**Texto fuente**:
_ _ _ _ _ _ _
En esta festividad abundan el pan de muerto, “panecillo dulce elaborado a base de huevo que se hornea en diferentes figuras, desde simples formas redondas hasta cráneos”, vasos de agua, cigarros y para las almas de los niños se ofrecen juguetes.

Símbolos comunes de estas ceremonias son las calaveras de dulce, que consumen parientes o amigos; pueden exhibir los nombres de los difuntos en la frente y, en algunos casos, de personas vivas en forma de broma modesta, con lo cual no se ofende el aludido.

Se asegura, además, que en el período prehispánico era común la práctica de conservar los cráneos como trofeos y mostrarlos en esta festividad, pues simbolizaban la muerte y el renacimiento.

En 2003, en París, Francia, la UNESCO reconoció a la celebración del Día de Muertos como Obra Maestra del Patrimonio Oral e Intangible de la Humanidad, por ser “…una de las representaciones más relevantes del patrimonio vivo de México y del mundo, y una de las expresiones culturales más antiguas y de mayor fuerza entre los grupos indígenas del país”.
_ _ _ _ _ _ _
**Registros**:
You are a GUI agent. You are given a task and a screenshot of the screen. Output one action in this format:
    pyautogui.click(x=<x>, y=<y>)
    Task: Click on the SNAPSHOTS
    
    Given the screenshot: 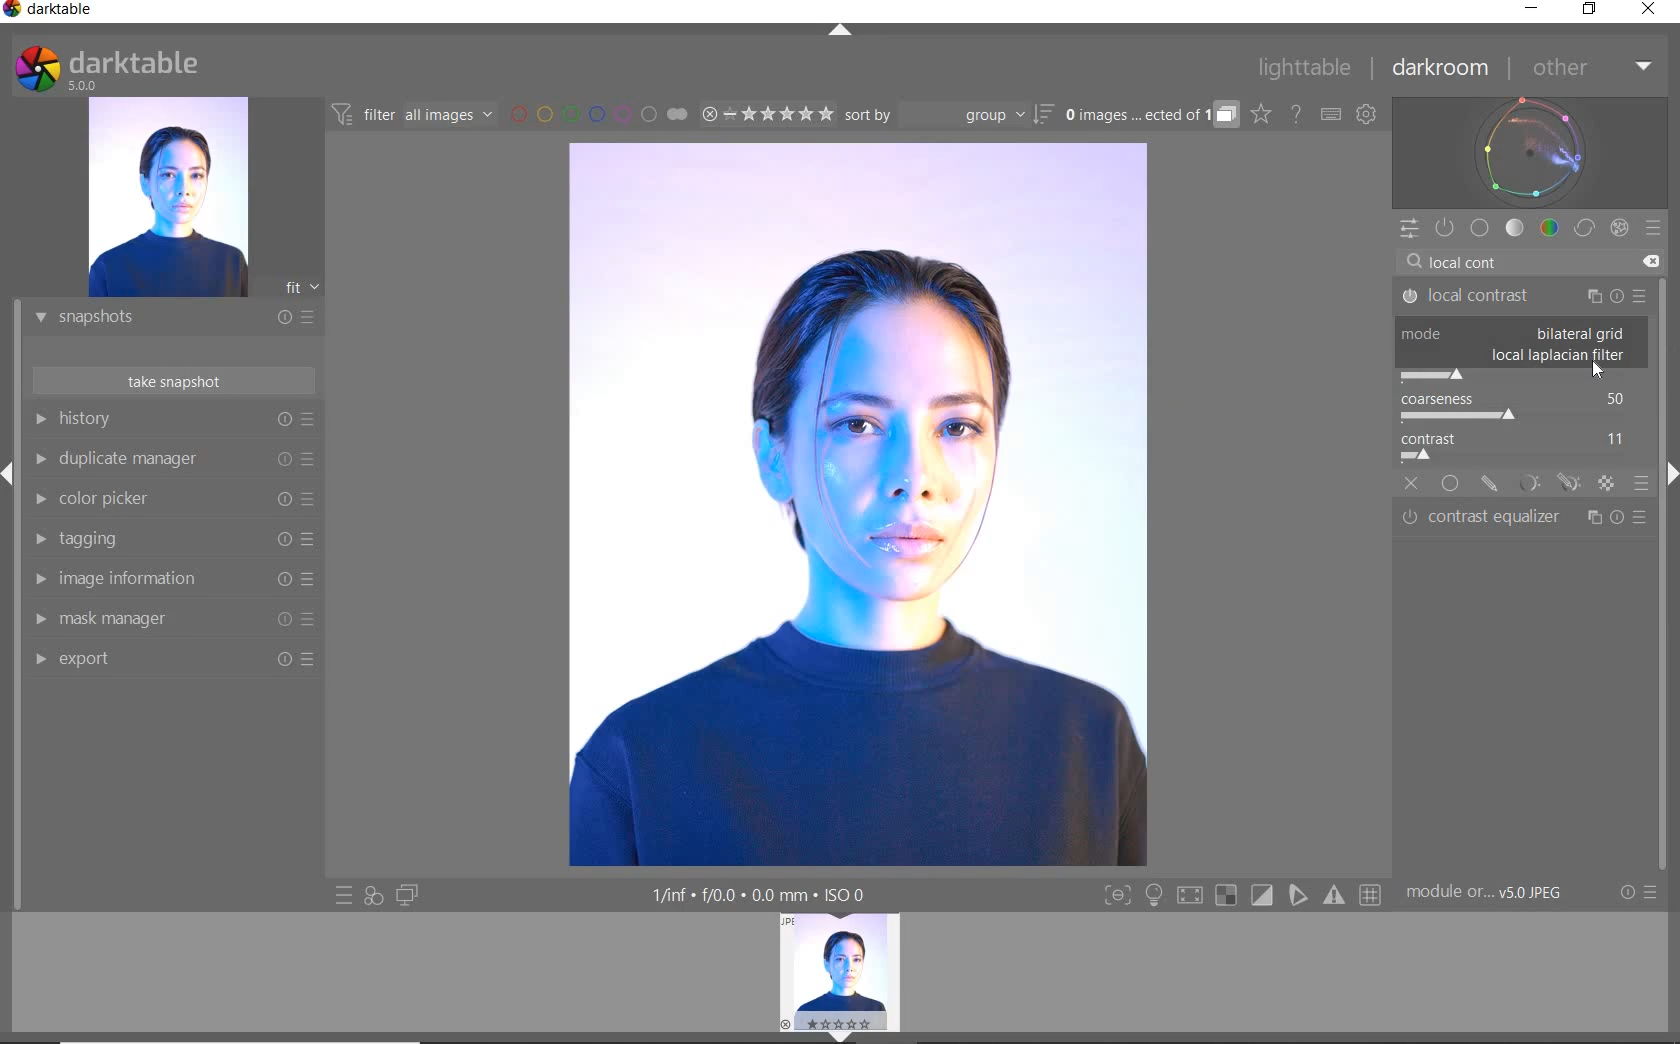 What is the action you would take?
    pyautogui.click(x=166, y=319)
_ _ _ _ _ _ _
**Tareas**:
1) Responde según el texto sobre el Día de Muertos:
(a) ¿Qué se ofrece a las almas de los niños?
(b) ¿Qué simbolizaban los cráneos en el período prehispánico?
(c) ¿En qué año y en qué ciudad reconoció la UNESCO esta celebración?
2) Transcribe del texto sobre el Día de Muertos todo lo que va desde "En esta festividad abundan" hasta "se ofrecen juguetes.", sin cambiar nada.
3) Escribe la continuación del texto sobre el Día de Muertos a partir de donde termina.
No hace falta consultar los registros.

**Respuestas**:
1)
(a) Juguetes.
(b) La muerte y el renacimiento.
(c) En 2003, en París.

2)
En esta festividad abundan el pan de muerto, “panecillo dulce elaborado a base de huevo que se hornea en diferentes figuras, desde simples formas redondas hasta cráneos”, vasos de agua, cigarros y para las almas de los niños se ofrecen juguetes.

3)
Sus ecos llegan cada año hasta la Casa del Benemérito de las Américas Benito Juárez, que, enclavada en una construcción de finales del siglo XVIII en el entorno colonial habanero, es, desde 1988, el principal centro difusor de la cultura mexicana en Cuba. A modo de réplica, en el inmueble de Obrapía núm. 116 se levanta un altar que esta vez se dedicará a los arqueólogos Alfonso Caso Andrade, de México, y Manuel Rivero de la Calle, de Cuba.

La festividad, que coincidirá con los 26 años de creada la institución, incluirá, asimismo, la apertura de la muestra Cerámicas arqueológicas mexicanas en La Habana, en colaboración con el Grupo de Arqueología de la Empresa Puerto Carena y el Gabinete y Museo de Arqueología.